Why do only some phoenixes seem able to scramble from the flames?

Rob Hopkins reflects on a trip to Notre-Dame.

While in Paris last month, I went to visit the newly restored Notre-Dame Cathedral. It was an absolutely stunning experience. After the devastating fire of April 2019, its complete restoration in just 5 years must have seemed an impossible task, but a team of 700 extraordinary artisans, engineers and others did it. Visiting it now, it is said, is the closest we might get to what it felt to visit it when first built, given how clean and new and shiny it all is. It’s breath-taking.

However, as I joined the throngs moving awestruck through its cloisters, the words of Aldo Leopold, author of ‘A Sand County Almanac’ and one of the first people we might call an ecologist, went round in my head: “one of the penalties of an ecological education is that one lives alone in a world of wounds … an ecologist must either harden his shell and make believe that the consequences of science are none of his business, or he must be the doctor who sees the marks of death in a community that believes itself well and does not want to be told otherwise.”

I realised that in spite of the splendour before me I was struggling to enjoy it. I couldn’t help contrasting the extraordinary effort, the rallying of public funds, the skillfully co-ordinated efforts, and opening of wallets that lay behind what I was seeing with the rapidly accelerating climate emergency which seems, sadly, to generate quite the opposite response.

In the days and weeks after the fire, money and political will poured in. President Macron, swept up in a possibly the only actual ‘yes we can’ moment of his presidency, promised to rebuild Notre-Dame in 5 years in time for the Olympics in Paris. Almost €1bn was raised, in small donations from the public and also large donations from billionaires. Bernard Arnault and François Pinault, two of France’s richest men, got into a bidding war to see who could donate the most (without losing sight of the resulting tax break in the case of Arnault). More money was raised than the restoration actually required, with the restoration committee promising, on boards around the outside of the cathedral, that surplus funds will be invested into the Cathedral in different as-yet-unspecified ways. Magnificent though the results undoubtedly are, I couldn’t help feeling resentful. I’ll attempt to explain why.

Around the time cash was pouring in for the restoration of Notre-Dame, I attended an event where Christophe Béchu, France’s Environment Minister, proudly told everyone he had commissioned a study into how France might adapt to a world that had warmed by 4°C. When it was my turn to speak I said that I could save him a huge amount of time and money because there was not a snowball’s chance in hell (a word I use the word ‘hell’ advisably) that France could adapt to a 4°C warmed world. Why, I ruminated, was it felt to be ‘pragmatic’ to plan for 4°C rather than do everything imaginable to avoid that? Could it actually be true that we find it easier to imagine the end of the world than the end of capitalism?

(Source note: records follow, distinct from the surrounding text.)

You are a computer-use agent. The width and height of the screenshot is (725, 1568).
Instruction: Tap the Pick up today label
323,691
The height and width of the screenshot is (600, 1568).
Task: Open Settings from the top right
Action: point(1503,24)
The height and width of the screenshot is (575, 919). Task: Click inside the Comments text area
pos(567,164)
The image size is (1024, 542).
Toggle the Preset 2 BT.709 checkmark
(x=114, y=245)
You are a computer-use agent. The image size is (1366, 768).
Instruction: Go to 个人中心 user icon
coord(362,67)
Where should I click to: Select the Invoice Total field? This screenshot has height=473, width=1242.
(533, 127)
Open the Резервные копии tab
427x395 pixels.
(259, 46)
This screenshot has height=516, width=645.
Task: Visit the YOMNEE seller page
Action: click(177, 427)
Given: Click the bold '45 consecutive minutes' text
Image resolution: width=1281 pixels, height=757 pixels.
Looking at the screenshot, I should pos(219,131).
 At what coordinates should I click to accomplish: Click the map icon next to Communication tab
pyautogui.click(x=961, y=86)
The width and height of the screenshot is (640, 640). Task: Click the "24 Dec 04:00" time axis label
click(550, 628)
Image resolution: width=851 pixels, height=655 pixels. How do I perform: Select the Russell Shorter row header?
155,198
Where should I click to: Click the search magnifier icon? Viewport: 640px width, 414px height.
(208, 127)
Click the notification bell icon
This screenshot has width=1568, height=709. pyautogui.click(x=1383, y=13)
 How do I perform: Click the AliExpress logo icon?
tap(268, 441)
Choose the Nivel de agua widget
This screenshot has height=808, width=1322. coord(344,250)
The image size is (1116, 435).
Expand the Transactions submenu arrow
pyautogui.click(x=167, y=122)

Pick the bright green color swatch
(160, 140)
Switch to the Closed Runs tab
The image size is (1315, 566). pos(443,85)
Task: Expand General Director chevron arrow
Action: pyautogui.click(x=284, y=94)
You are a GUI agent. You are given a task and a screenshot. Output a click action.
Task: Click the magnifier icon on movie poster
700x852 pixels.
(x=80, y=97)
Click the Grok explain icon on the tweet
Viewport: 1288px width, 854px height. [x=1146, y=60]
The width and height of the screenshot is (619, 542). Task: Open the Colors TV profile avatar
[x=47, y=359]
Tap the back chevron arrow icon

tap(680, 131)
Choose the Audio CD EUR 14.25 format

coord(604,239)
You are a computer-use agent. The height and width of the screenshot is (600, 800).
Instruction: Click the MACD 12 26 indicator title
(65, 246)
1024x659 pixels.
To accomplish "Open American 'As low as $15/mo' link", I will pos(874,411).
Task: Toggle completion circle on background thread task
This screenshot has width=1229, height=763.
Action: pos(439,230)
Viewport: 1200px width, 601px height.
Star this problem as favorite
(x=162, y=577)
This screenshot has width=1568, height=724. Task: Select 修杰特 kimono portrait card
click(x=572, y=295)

Perhaps my Grinch-like demeanour in those cathedral aisles could be attributed to the fact that the day before I had sat in the brilliant ChangeNOW summit in the Grand Palais in Paris listening to Indy Johar of Dark Matter Labs. In his searing presentation, he set out the scale of what the climate and ecological emergency actually means. He set out that, barring extraordinary action, we look set for a 3°C rise in global temperatures by 2100. This doesn’t mean a uniform increase, rather it will mean a 5°C on land, and spikes of as much as 8°C, especially in cities.

Focusing on the built environment, he said that staying within planetary boundaries will require around a 95% reduction in building emissions by 2029. He showed that many of the ‘exemplar’ green building projects are still nowhere near where we need to be. Denmark, the country most celebrated for its ‘circular economy’ in the construction sector, and home to many highly innovative projects, has only achieved 4% circularity, and we need to get beyond 90%, and soon.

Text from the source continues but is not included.